Efek oksitosin atau “hormon cinta” memang dahsyat. Para ilmuwan berkata, efek hormon tersebut sama dengan efek wine, memabukkan dan bikin ketagihan. Ternyata, itu memang benar. Pagi-pagi sekali, mata belum terbuka, dan baru saja kembali dari dunia mimpi, Rex sudah kangen kepengen melihat wajah imut Emily. Wajah gadis berdarah Batak-Jawa-Madura itu bikin “nyandu”. Pagi, siang, sore, bahkan malam-malam Rex selalu bertabur wajah Emily. Wajah cantik Emily sukses menggeser posisi bintang-bintang yang terang di langit malamnya Rex.
Rex mencoba meraih ponsel yang ia letakkan ... entah di mana. Tangannya meraba-raba seprei kusut di samping tubuhnya yang tertidur dengan posisi tengkurap. Ia masih belum menemukan alat komunikasi canggih itu meskipun tangannya sudah menyelusup dan menjelajah ke bawah bantal di samping bantal yang menyangga kepalanya.
Teeet, teeet, teeet!
Jiaaaah! Rex bangkit, hampir melompat, lalu duduk dengan kedua kaki terlipat ke belakang sambil menutup telinga. Jantungnya berdegup kencang. Saking kencangnya, Rex tidak bisa membedakan apakah bunyi notifikasi yang menggagetkannya muncul dari alarm atau panggilan telepon. Rex meraih ponsel yang bersembunyi di bawah bantalnya. Setelah Rex mencari ke mana-mana, ternyata si ponsel berada di bawah “pulau kapuk”.
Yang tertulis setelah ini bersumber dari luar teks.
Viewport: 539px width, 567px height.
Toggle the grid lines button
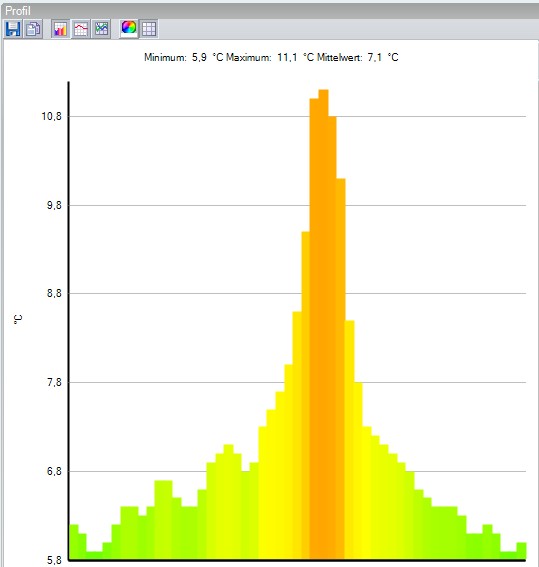click(149, 29)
Busyet nih HP bikin kuping gue budek, gerutu Rex dalam hati. Mata Rex membelalak melihat nama yang melakukan panggilan video di layar ponselnya. “O-M-G! My baby Em.”
Rex bergegas turun dari ranjang dan bergegas menuju walk-in closet di samping kamar mandi. “Kaca mana kaca?”
Tepat di depan cermin yang memiliki ukuran setinggi tubuhnya dan lebar 50 sentimeter, Rex menyugar rambut dan memantaskan diri sambil berpose ala model majalah pria.
“Udah keren, ‘kan?” tanya Rex pada bayangannya di cermin. “Oh, God, Em!” Rex menepuk dahi. Ia baru menyadari ponselnya ia tinggalkan di atas ranjang. Secepat kilat ia berusaha kembali ke sana. Namun, panggilan dari Emily telah berakhir. Rex mengembus napas frustrasi. Ia duduk di tepi ranjang sambil memegangi ponselnya. Menyesal lantaran bergaya terlalu lama di depan cermin, Rex hanya bisa memandangi layar ponselnya yang sudah menggelap dan hitam pekat.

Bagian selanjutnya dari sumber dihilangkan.